Exercise requirements >>
The lines to copy from the listing below are those that contain the string "height".
(The data)
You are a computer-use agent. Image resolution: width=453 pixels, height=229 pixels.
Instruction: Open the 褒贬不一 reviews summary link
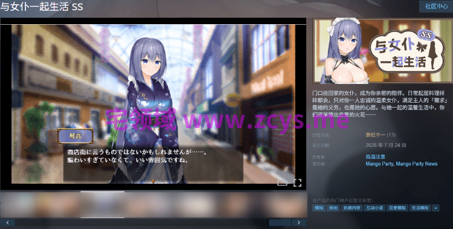click(375, 135)
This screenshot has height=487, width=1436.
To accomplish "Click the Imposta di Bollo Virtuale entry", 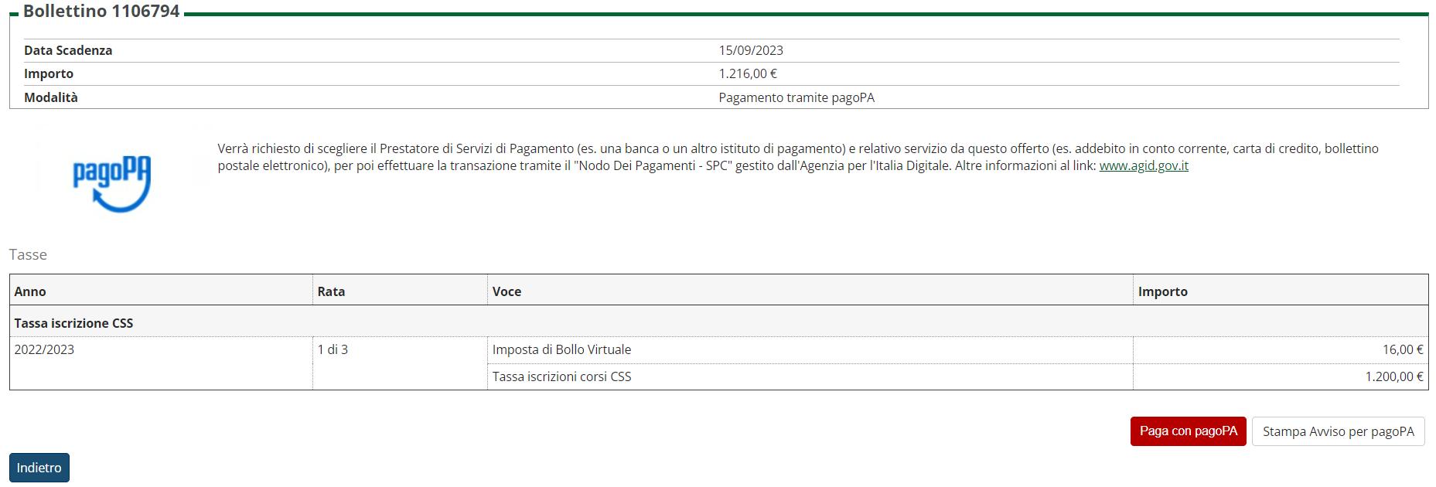I will click(561, 349).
(End The data)
Exercise response >>
You are a computer-use agent. Image resolution: width=453 pixels, height=229 pixels.
This screenshot has height=487, width=1436.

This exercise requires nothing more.